BRIEF
In how many lines of the records below does the word "Bouman" appear? Reply with the number only.

DATASET
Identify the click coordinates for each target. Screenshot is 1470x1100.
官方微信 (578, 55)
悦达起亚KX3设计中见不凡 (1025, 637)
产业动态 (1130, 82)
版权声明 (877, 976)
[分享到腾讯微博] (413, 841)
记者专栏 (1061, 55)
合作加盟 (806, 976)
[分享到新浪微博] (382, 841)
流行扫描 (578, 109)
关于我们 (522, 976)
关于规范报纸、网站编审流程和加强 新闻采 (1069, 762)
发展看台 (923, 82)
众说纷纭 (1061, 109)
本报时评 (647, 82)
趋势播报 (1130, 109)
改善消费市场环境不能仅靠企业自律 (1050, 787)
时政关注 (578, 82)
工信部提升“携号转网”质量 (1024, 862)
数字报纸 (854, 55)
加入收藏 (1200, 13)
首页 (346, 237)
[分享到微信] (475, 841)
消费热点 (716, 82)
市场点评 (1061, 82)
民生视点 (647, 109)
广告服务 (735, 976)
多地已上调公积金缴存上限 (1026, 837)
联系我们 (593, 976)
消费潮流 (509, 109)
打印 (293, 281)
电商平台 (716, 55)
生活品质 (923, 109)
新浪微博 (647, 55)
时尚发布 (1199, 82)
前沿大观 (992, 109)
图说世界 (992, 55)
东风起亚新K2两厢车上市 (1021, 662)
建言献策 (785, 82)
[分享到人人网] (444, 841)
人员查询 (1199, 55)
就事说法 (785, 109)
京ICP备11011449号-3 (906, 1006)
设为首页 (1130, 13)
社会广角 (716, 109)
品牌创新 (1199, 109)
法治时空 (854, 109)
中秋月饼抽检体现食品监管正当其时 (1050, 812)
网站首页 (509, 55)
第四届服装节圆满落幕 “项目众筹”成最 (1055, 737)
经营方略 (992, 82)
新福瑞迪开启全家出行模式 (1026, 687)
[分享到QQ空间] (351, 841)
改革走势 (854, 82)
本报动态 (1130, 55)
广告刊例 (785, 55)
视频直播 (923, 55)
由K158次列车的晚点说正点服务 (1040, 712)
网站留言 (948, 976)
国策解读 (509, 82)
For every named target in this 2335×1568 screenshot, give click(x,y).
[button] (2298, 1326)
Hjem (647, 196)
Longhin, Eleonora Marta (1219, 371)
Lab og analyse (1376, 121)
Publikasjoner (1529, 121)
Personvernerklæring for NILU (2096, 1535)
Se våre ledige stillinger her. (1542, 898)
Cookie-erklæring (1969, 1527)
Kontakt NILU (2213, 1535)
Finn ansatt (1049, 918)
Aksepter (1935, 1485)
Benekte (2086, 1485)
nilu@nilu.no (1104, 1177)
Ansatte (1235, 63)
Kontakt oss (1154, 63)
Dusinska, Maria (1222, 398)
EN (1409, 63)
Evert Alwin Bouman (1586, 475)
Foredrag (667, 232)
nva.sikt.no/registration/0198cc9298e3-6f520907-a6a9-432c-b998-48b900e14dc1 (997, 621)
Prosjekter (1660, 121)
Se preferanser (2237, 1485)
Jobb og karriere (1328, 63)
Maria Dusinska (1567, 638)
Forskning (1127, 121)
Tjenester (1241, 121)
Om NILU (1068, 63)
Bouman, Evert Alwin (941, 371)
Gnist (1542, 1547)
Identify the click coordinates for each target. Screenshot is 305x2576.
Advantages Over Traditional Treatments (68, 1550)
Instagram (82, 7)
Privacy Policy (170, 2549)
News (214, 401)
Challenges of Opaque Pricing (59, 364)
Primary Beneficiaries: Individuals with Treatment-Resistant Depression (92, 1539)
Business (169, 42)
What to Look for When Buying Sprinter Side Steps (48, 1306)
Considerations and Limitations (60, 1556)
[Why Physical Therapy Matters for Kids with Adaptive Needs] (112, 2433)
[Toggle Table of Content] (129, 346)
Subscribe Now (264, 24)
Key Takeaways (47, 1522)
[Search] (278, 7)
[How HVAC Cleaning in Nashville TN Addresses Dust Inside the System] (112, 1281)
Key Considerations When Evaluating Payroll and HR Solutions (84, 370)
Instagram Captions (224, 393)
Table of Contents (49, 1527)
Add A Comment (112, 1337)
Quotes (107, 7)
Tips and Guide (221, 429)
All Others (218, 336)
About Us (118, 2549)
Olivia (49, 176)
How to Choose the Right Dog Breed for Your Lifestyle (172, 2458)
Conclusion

ANSWER TO THIS TASK
2